→ YOUR OBJECTIVE: Say how many lines below have "canali" in them, giving the number alone.

Records from a data collection:

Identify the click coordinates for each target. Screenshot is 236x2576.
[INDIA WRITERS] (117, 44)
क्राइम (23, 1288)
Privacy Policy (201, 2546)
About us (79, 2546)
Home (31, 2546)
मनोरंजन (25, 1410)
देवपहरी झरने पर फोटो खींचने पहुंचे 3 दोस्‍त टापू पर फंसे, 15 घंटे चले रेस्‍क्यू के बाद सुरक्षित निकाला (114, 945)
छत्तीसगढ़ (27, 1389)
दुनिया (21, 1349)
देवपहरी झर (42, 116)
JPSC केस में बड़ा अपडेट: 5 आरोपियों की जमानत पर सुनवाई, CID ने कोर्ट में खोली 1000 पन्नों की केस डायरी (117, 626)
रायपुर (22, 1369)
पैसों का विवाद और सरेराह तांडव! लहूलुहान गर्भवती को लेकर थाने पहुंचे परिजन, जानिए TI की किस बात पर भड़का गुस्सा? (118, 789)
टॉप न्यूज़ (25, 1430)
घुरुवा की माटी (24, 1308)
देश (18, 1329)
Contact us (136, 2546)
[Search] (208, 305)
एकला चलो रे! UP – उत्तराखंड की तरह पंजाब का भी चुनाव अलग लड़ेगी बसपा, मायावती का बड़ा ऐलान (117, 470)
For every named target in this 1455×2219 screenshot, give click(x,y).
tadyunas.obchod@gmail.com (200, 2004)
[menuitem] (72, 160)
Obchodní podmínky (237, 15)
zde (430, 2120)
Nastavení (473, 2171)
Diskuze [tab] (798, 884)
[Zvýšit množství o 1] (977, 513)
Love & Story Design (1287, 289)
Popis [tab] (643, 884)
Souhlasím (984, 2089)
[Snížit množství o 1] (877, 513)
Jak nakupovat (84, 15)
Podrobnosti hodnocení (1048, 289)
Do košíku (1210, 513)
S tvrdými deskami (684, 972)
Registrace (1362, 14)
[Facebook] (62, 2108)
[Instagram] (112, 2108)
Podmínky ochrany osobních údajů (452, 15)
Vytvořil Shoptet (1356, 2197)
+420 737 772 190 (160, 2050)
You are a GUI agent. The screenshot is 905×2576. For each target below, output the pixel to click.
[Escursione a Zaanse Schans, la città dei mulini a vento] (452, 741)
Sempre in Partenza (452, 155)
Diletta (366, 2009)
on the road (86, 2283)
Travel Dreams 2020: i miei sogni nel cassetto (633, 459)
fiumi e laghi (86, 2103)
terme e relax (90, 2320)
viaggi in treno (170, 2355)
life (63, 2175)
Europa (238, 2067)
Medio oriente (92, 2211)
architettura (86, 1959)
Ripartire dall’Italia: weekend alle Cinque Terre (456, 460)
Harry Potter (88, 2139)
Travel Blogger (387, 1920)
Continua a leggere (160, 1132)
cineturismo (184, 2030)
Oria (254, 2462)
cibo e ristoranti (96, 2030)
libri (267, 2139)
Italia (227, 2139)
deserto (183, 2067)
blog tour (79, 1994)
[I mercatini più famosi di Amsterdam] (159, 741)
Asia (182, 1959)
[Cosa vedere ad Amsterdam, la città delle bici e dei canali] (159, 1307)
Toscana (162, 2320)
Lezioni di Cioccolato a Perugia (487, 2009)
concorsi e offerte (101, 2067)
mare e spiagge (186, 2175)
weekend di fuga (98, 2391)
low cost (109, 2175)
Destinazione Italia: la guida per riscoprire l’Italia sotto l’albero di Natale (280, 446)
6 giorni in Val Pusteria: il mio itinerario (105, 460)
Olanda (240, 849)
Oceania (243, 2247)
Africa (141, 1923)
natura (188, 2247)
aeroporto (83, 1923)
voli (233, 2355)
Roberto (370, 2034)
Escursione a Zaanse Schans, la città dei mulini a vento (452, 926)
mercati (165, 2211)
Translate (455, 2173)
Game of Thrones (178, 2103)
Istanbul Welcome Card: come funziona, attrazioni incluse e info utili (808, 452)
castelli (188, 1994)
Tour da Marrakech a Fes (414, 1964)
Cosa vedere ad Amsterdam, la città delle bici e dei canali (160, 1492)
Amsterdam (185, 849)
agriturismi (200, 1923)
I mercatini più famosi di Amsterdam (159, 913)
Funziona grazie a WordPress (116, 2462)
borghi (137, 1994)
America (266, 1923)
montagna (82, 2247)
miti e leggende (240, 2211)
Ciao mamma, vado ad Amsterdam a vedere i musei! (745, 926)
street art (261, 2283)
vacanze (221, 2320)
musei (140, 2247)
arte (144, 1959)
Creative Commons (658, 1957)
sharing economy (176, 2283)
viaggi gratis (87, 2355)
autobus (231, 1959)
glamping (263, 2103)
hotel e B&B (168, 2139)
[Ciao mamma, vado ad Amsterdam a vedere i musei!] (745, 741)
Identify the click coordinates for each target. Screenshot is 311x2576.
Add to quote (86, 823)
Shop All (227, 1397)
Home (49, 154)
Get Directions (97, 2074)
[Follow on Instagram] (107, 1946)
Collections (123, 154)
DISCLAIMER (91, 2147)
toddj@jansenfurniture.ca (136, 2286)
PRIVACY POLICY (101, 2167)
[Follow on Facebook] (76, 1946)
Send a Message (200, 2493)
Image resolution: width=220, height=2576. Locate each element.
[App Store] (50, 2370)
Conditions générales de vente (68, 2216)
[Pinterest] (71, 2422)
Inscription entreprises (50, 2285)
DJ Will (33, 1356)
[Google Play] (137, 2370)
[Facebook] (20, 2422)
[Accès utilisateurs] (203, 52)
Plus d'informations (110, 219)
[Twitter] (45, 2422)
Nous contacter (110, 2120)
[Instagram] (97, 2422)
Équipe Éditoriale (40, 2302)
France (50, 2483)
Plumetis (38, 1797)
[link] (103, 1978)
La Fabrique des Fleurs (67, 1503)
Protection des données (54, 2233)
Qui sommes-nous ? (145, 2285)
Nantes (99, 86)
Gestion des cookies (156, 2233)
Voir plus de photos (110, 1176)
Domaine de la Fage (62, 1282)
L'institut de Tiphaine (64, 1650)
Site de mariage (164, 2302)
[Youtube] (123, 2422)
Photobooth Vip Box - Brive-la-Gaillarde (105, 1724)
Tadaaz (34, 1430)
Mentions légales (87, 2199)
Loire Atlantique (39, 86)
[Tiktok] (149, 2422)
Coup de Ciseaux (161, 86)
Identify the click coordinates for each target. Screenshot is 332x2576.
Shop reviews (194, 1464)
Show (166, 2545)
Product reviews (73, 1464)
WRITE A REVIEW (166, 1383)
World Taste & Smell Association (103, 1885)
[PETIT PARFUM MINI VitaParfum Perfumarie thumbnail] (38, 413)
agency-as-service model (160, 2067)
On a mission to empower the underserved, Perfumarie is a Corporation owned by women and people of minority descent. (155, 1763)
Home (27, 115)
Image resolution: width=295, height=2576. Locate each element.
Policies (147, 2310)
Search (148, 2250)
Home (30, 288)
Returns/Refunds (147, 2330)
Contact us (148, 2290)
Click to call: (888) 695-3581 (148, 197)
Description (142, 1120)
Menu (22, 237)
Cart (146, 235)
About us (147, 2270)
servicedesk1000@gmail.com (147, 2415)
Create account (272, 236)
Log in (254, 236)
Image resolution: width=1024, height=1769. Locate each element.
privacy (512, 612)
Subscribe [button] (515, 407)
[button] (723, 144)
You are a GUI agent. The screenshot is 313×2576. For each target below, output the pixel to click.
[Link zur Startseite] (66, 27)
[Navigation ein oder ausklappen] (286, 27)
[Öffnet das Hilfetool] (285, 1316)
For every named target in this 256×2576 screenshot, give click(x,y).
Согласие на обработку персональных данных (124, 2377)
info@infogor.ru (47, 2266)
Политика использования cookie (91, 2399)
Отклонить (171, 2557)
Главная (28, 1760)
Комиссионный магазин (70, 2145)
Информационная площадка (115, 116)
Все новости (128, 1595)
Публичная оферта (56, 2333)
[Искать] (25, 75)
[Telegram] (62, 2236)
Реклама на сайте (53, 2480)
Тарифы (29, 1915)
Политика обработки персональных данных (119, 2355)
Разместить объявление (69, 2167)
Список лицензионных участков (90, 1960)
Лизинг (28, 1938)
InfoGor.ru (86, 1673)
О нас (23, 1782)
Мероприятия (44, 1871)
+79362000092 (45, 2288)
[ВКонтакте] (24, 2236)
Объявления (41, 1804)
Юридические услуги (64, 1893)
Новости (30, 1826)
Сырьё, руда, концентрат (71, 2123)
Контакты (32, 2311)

→ SOLUTION FOR THIS TASK: 2